Садится в ногах на край помоста, сейчас разговаривать будем, уже говорим, – о том, о сем, молча. О том, что происходит с нами, что было, будет. Молча. Это трогать нельзя. Только глазами, чуть отвернувшись. Тропки протоптаны, бережные, по кругу. Говорит в дальний угол, поверх меня. Профиль ее в полутьме, в отблесках, – римлянин, легионер. И шлем волос. И нос воина, римский. И линия рта – широкая, непреклонная. Когда не дрожат губы – детские, пересохшие. Давно не дрожат, кто ж это помнит. Теперь она Юлия, вне подозрений. Как за стеклом сидит.
А когда-то привел за руку с улицы – дылдочка, бомжик, вся гордость и милость, оранжевая куртка до пупа, драные башмаки, а глаза певчие, предрассветные, и смотрит сбоку так, недоверчиво, – то ли клюнуть, то ли прильнуть. Тряпочку постелила под батареей в кухне, села, прижав колени к груди, и глазам не верит: вот и судьба. Тряпочка эта лоскутная и зубная щетка – весь ее скарб, и мобильник в кармане, сломанный. И такое счастье – тихо так через край льется, что не может губы собрать, только смотрит во все глаза и дрожит – там, на тряпочке, под батареей, а за окном листья летят, потом дождь, снег, годы…

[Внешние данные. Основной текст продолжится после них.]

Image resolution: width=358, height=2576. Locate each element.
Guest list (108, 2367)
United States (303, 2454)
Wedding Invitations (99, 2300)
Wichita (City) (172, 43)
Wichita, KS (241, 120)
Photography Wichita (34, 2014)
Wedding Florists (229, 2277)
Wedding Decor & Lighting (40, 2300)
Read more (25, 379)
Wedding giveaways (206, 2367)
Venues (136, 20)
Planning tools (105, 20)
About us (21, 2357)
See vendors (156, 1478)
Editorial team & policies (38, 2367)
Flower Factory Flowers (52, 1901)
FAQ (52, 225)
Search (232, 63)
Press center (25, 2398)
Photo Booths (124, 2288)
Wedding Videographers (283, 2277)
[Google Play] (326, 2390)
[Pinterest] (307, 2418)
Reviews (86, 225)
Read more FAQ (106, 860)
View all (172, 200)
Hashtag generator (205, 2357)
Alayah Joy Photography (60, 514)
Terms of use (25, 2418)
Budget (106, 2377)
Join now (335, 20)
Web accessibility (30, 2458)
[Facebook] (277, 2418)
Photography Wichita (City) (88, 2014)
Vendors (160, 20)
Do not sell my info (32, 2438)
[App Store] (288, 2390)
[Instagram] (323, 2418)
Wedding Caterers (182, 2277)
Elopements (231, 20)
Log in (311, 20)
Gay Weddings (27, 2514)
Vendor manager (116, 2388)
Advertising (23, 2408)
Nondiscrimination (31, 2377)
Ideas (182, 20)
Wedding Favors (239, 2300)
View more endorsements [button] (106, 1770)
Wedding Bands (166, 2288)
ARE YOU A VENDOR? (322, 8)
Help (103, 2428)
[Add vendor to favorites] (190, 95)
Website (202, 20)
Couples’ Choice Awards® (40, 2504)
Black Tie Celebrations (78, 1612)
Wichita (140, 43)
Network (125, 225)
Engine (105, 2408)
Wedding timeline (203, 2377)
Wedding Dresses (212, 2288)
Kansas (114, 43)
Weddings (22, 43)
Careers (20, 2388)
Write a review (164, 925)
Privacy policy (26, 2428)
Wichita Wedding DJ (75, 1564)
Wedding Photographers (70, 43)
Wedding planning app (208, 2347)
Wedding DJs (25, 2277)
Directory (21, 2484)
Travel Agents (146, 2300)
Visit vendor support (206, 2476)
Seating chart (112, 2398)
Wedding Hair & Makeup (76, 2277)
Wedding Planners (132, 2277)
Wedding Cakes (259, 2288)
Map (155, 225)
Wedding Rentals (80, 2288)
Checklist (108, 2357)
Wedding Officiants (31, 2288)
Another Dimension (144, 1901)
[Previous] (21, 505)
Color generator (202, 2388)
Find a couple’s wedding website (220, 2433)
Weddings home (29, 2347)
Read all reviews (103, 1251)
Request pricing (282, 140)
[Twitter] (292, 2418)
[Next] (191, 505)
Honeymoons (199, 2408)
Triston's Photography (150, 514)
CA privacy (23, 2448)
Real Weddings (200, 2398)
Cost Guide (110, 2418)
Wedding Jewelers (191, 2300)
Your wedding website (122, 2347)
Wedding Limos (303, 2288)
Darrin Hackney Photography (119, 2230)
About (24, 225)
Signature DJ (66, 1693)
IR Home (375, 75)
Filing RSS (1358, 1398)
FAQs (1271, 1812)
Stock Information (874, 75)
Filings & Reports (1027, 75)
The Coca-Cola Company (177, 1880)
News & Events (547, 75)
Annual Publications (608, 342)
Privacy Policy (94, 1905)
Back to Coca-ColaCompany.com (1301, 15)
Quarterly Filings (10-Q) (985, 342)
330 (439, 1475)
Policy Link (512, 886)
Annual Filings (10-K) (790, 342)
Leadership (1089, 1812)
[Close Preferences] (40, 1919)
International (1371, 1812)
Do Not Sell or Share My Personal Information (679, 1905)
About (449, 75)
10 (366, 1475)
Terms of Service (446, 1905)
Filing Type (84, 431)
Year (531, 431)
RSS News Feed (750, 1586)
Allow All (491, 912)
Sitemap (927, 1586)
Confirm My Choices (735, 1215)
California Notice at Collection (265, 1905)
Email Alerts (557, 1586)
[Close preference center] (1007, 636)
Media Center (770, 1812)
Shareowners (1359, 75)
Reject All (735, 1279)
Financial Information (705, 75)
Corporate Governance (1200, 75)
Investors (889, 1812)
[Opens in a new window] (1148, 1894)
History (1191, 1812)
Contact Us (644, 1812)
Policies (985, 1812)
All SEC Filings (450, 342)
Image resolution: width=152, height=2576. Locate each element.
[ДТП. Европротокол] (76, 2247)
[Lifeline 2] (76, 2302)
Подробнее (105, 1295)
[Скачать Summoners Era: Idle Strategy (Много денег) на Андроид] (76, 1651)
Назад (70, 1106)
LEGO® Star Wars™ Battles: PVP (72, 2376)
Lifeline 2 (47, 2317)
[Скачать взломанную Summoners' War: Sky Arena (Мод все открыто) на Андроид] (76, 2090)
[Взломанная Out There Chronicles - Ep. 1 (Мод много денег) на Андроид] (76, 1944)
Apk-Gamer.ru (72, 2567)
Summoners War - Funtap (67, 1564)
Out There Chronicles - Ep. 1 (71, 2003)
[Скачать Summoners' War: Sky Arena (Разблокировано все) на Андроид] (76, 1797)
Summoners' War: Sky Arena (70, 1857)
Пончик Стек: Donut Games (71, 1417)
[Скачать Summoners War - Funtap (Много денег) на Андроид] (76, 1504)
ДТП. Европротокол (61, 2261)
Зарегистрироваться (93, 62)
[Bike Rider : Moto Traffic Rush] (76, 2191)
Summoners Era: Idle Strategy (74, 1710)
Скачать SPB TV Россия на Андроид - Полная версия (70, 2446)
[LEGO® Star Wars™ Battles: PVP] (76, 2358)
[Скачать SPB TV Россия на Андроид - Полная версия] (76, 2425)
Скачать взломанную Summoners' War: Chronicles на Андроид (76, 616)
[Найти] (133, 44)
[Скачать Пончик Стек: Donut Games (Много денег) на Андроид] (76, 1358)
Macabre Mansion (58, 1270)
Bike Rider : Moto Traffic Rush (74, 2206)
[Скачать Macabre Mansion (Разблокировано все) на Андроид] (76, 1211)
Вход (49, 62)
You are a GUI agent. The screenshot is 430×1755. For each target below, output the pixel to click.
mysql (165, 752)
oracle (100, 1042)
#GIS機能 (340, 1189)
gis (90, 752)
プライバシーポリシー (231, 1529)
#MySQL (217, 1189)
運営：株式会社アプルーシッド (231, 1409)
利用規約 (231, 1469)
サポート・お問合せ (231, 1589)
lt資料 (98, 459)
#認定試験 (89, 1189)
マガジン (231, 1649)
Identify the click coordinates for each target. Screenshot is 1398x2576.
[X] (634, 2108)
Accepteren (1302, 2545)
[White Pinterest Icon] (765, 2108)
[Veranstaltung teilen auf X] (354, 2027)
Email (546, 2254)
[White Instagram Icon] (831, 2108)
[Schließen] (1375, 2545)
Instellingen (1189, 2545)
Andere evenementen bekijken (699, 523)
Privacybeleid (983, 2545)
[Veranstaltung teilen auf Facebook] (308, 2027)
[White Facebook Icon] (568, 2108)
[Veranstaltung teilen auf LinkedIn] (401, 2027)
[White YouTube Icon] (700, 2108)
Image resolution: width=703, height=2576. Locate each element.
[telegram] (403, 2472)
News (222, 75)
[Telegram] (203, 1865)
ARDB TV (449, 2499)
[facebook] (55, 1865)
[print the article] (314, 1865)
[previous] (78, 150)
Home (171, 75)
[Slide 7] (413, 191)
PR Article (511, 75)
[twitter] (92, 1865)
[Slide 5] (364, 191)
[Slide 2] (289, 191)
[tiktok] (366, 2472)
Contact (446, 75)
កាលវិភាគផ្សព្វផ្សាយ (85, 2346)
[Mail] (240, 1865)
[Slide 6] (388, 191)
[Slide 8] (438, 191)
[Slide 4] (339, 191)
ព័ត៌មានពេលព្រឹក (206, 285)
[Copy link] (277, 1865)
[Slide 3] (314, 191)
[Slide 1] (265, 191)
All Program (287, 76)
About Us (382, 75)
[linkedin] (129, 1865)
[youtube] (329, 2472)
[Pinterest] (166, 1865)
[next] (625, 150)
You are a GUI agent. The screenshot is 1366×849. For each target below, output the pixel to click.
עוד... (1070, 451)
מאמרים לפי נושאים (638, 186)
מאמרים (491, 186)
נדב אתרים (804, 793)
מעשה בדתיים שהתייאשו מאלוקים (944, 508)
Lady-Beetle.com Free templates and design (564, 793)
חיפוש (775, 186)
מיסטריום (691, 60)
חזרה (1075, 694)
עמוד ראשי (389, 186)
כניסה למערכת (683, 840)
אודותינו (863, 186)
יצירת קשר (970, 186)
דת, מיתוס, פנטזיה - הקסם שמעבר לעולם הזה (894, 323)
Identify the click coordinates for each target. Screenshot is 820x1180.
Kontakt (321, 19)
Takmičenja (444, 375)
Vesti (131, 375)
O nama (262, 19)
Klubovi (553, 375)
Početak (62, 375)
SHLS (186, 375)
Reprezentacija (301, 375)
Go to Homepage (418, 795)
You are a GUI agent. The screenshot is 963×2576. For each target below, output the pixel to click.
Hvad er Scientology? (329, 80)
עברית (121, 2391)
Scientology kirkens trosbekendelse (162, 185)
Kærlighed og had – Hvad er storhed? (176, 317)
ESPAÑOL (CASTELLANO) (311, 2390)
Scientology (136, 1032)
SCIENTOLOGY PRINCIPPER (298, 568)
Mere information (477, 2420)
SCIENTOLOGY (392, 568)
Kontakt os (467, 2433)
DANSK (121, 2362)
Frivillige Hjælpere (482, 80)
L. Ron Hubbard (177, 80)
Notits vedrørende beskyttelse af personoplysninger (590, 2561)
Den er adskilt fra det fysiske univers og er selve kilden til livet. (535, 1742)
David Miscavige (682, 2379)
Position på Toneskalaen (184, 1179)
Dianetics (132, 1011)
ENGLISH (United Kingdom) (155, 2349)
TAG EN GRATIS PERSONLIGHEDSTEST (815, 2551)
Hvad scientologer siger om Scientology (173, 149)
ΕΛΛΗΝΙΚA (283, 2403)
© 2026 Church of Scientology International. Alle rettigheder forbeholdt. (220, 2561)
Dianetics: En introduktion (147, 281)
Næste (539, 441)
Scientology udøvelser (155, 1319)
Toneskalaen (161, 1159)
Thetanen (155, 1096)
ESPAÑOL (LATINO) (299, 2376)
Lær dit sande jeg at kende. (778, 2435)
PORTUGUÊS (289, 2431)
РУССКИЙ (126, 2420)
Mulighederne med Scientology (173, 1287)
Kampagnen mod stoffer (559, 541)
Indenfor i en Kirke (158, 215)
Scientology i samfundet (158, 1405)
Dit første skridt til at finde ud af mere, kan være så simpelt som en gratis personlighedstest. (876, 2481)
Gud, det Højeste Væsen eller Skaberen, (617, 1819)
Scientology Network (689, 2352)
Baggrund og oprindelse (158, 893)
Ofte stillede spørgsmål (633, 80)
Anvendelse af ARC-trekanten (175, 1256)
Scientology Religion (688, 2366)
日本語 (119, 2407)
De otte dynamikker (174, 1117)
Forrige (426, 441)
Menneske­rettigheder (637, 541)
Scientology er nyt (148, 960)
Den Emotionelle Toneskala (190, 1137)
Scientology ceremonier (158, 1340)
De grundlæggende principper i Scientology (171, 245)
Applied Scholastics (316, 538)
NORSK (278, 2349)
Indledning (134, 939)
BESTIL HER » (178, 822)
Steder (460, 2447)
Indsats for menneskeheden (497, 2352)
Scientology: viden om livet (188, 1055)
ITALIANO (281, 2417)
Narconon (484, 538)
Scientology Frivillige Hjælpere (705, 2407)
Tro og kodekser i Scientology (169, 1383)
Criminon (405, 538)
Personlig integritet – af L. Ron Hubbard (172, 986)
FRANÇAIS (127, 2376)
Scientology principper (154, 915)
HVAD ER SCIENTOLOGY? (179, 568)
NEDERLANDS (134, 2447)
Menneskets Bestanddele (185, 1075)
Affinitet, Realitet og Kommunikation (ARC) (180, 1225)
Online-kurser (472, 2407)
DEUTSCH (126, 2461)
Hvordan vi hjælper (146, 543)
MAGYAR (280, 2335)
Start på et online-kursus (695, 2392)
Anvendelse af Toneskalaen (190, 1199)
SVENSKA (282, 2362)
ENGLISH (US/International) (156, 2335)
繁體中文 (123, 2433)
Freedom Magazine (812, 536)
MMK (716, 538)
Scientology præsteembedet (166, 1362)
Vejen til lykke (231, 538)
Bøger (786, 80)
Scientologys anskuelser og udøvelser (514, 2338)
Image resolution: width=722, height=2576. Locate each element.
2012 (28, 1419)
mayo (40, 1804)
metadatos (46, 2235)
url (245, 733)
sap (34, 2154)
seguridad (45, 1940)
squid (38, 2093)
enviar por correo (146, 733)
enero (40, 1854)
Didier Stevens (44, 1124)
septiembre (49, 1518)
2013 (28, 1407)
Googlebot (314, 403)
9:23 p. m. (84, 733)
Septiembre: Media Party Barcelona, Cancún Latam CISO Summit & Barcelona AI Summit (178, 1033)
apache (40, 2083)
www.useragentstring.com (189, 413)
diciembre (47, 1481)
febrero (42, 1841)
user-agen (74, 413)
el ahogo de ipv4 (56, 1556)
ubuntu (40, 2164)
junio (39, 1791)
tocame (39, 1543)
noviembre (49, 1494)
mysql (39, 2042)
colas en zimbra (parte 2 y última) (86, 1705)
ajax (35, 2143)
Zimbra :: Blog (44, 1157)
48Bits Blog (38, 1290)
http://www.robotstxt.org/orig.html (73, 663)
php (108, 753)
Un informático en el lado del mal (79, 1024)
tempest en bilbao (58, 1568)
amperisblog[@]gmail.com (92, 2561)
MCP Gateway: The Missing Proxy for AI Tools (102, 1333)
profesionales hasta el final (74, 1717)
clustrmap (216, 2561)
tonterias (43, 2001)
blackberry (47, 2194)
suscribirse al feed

А ведь день не остыл, как она незаметно уйти пыталась, пока я просыпался, пока, как сказала, карета не превратилась в тыкву. Поймал ее за руку у двери, прячет лицо, щетка зубная торчит из кармана. Пойду, говорит, я пойду, и все тише, в сторону, в отклеившиеся обои, совсем без сил: отпусти…
Что же было той ночью? Хмель, бездорожье тела ее – близкого, чуждого, неизъяснимого. Не кричит, только дышит, смотрит в лицо и дышит, так отчаянно глубоко, будто там, подо мной, во тьме – не она, а брошенный дом и разбиты окна.
Странное, как бы сказать… происшествие тел. Будто были они в стороне от нас, – там, зажмуренные, рукопашные, ненасытные, в одиночку. И потом еще долго лежали там, перебирали друг друга, как жизнь, как письма, как сны, припоминали, что-то шепча, обжигаясь, пока мы за столом сидели в другом углу и без умолку говорили, пили, шлялись по улицам, возвращались с шампанским, цветами, какой-то едой. Может, души родные? С чего бы?
Вот что, наверное, – речь, полоса превращений.
Эта повадка ее, интонация, обертоны, сложный рисунок и вместе с тем легкий и точный. Да, с этого началось, с превращений.
Она расстегивает пуговицы на пальто, движенья замедленны и безвольны, будто и не ее рука, не ее пальцы, и взгляд отрешенный, вроде разглядывает картину, висящую на стене. Охотник с копьем, какой-то бушмен, метнул и присел, так кажется, но может и что-то другое, не разглядеть, самый темный угол.